Over the next two years, the BOJ aims to purchase some 130 trillion yen of assets (US$1.33 trillion) including government bonds, exchange-traded-funds (ETFs) and real estate investment trusts (REITs), expanding its balance sheet to 290 trillion yen ($2.97 trillion) from 158 trillion at the end of 2012.
On a monthly basis, the BOJ plans to buy some 7 trillion yen ($72 billion) of mainly longer-term Japanese government bonds, which means it will be buying some 70 percent of new debt issued.
To put that into perspective, the U.S. Federal Reserve has bought some $2.5 trillion in mortgage and Treasuries over the last five years and is currently purchasing assets worth $85 billion a month. The Fed’s balance sheet is currently $3.2 trillion.
However, the U.S. economy is three times the size of the Japanese economy.
The other novel aspect of the BOJ’s “new phase of monetary easing both in terms of quantity and quality” was the change in its operational target.
Instead of focusing on the overnight call rate, it will now focus on the monetary base, a measure that includes coins and notes in circulation and banks’ reserves at the BOJ.
The call rate has been largely symbolic since December 2008 when it was cut to 0.10 percent. In October 2010 it was then trimmed to between zero and 0.10 percent and now the BOJ is drawing the ultimate consequence of an impaired interest rate channel and scrapping it altogether.

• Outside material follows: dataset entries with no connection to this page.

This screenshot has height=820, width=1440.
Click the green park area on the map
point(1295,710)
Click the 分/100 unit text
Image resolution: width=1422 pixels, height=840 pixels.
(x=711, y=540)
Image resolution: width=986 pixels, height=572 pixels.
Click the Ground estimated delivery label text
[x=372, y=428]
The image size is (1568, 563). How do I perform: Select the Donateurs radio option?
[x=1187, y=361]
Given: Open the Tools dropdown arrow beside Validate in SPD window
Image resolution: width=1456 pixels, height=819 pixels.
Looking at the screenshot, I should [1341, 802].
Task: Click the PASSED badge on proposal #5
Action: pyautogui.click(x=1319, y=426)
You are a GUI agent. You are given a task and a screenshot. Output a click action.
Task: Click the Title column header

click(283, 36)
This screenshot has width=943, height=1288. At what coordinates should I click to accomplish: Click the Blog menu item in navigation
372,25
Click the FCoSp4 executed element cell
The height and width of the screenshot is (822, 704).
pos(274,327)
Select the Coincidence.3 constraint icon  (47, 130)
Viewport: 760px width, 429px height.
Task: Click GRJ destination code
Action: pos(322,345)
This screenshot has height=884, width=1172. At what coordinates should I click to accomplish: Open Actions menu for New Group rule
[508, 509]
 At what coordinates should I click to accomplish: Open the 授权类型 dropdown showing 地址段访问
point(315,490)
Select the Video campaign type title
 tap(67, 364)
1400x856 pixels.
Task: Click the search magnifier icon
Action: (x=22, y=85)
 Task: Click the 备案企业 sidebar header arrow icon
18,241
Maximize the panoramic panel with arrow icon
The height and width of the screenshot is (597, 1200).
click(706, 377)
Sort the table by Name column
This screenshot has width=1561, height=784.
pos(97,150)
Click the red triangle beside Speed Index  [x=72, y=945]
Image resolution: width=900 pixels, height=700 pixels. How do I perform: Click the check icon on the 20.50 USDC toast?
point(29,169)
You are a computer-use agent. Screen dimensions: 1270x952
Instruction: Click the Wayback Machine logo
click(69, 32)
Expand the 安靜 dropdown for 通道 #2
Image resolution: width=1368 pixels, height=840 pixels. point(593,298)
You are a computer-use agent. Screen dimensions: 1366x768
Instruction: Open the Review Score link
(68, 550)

It remains to be seen whether other central banks, notably the Bank of England, which has held rates at effectively zero for five years, will draw inspiration from the BOJ.
The BOE, which left rates and asset purchase targets unchanged this week, is currently considering introducing economic thresholds as part of its framework and may go even further once its new governor, Mark Carney, takes over in June.
Last week seven central banks took policy decisions with six banks (Australia, Russia,Thailand, Uganda, the United Kingdom and the euro area) keeping rates on hold.
Although Japan is no longer targeting the uncollateralized overnight call rate but rater the monetary base, it is being counted as having cut rates to zero from the previous 0-0.10 percent in order to capture its decision to ease its policy stance.
Through the first 14 weeks of the year, 77 percent of the 133 policy decisions taken by the 90 central banks followed by Central Bank News lead to unchanged rates, the same ratio as after the first 13 weeks.
Globally, 20 percent of policy decisions this year have lead to rate cuts – largely by central banks in emerging economies and now Japan as the first central bank in developed markets – up from 19.0 percent last week.
Of the 26 rate cuts worldwide so far this year, 38 percent have come from central banks in emerging markets, down from 42 percent last week.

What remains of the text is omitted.